The first project I’m going to try is a pair of flannel drawstring pants, made from an old sheet I had lying around. I live in drawstring pants at home, and I feel weird paying money for them (since they are relatively easy/cheap to make and don’t last long). I used a pair of sweatpants as a pattern. The pieces are all cut out and I’m going to try to stitch them together tonight. I’m even going to finish the seams so they (hopefully) don’t fall apart in the wash. Wish me luck!
If these work, I have a ton of other projects I want to try: curtains, pillows, skirts, etc.
ETA: Bwahaha, well, the pants kind of worked and kind of did not. They are wearable but they are a little tight and obviously poorly constructed. I think this is b/c the pants I used as a pattern were made from a fabric with more stretch than the flannel I used (and also because I threw them together with no pinning/pressing). No matter; I’m not discouraged. This gave me some decent practice with the machine. I’m going to make some pillows and then maybe look for some easy patterns.
I can’t really use my machine until I get myself a sewing table (or just any ol’ table), but meantime hand sewing is not a bad thing.

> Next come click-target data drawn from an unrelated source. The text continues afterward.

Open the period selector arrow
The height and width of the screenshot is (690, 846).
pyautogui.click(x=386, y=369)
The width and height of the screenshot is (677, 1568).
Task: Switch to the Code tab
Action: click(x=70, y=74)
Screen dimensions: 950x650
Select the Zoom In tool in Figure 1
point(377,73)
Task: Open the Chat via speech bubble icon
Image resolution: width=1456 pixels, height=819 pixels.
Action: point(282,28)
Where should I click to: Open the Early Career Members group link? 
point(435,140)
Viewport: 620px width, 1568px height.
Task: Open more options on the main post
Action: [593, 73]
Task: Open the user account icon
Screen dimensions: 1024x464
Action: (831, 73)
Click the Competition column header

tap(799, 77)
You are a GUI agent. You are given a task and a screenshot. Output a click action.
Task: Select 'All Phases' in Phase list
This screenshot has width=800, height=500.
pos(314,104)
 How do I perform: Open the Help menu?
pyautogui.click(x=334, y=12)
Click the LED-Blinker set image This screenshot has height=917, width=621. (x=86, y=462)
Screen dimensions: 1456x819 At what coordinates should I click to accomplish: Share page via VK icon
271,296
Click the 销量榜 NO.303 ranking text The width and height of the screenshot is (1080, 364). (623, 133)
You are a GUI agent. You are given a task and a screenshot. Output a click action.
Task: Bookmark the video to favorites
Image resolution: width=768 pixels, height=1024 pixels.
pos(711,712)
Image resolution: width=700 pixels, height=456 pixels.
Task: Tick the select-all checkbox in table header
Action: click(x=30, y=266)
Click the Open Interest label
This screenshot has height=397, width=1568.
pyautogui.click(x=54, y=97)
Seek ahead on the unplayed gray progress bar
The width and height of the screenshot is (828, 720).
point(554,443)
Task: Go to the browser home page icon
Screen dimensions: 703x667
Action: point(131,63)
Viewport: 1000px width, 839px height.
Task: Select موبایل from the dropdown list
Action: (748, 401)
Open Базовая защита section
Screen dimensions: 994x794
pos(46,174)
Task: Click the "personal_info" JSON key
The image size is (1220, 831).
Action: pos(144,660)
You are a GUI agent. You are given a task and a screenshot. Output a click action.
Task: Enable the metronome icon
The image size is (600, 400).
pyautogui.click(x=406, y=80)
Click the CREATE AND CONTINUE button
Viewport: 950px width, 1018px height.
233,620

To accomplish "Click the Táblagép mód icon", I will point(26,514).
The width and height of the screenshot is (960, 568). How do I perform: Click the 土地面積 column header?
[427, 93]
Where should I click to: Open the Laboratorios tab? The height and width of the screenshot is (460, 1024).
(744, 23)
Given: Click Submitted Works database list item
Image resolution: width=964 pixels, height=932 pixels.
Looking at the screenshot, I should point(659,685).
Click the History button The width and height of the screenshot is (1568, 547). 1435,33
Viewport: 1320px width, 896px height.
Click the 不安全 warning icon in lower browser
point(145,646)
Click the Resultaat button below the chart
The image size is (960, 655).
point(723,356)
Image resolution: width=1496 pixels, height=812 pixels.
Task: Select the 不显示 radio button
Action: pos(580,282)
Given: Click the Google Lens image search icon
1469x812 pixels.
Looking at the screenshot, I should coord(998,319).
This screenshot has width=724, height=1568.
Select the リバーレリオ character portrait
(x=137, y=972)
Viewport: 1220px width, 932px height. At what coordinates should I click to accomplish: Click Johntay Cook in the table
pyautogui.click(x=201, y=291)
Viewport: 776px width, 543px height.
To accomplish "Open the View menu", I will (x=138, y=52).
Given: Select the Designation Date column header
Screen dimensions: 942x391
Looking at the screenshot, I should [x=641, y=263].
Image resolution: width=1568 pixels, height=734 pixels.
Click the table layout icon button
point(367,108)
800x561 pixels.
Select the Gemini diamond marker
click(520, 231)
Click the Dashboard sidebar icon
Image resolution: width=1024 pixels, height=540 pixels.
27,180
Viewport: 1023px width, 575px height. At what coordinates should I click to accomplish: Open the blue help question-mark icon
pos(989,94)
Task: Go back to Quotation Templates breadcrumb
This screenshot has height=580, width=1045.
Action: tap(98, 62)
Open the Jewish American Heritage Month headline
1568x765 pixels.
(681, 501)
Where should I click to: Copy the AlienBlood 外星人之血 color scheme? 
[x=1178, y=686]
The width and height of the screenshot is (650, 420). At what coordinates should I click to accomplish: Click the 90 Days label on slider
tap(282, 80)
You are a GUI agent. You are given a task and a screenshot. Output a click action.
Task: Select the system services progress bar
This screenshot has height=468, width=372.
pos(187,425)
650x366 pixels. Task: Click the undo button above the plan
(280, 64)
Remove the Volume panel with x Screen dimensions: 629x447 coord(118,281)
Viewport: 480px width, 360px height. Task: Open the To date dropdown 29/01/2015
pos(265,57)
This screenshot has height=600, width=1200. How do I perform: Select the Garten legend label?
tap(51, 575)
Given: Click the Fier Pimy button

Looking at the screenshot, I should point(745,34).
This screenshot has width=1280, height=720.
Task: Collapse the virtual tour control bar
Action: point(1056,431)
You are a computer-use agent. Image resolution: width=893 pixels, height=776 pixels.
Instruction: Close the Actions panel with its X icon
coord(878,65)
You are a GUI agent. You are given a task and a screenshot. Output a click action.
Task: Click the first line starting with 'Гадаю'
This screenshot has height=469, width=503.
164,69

It’s teaching me patience, as well as giving me intimate knowledge of how fabric and thread behave.
This weekend, I did three minor hand sewing projects.
1. I changed the buttons on two newly-thrifted jackets (14 buttons total).
2. I repaired a great cardigan/cape sweater that I got for a song from Marshall’s several years ago…but haven’t worn until now. I hadn’t worn it b/c the snaps at the neck didn’t work and the buttonhole was unraveling. I replace the snaps and stitched up the buttonhole (not particularly nice-looking stitches, but the thread matches so perfectly it doesn’t matter much).
3. I also stitched a rolled hem all the way around this fat quarter of really great fabric that I’ve had for years. It’s really beautiful, but it wasn’t big enough to use for anything but a neck scarf…and it had unfinished/fraying edges. So I trimmed it up and learned how to do a simple rolled hem. Again, not a particularly great-looking stitch job, but the stitches are secure if a bit uneven and now I can show off the lovely fabric instead of leaving it in the closet. Also, I can now repair thrifted or owned scarves when the hems come loose!
Whew! I’m done sewing for a bit. But it’s a nice feeling of accomplishment.
...but I understand machines and I have an old Kenmore that’s just been sitting in the closet doing nothing. I’d like to put it to use!
I think I’ll start with hemming my curtains. They are just sheets tacked up right now.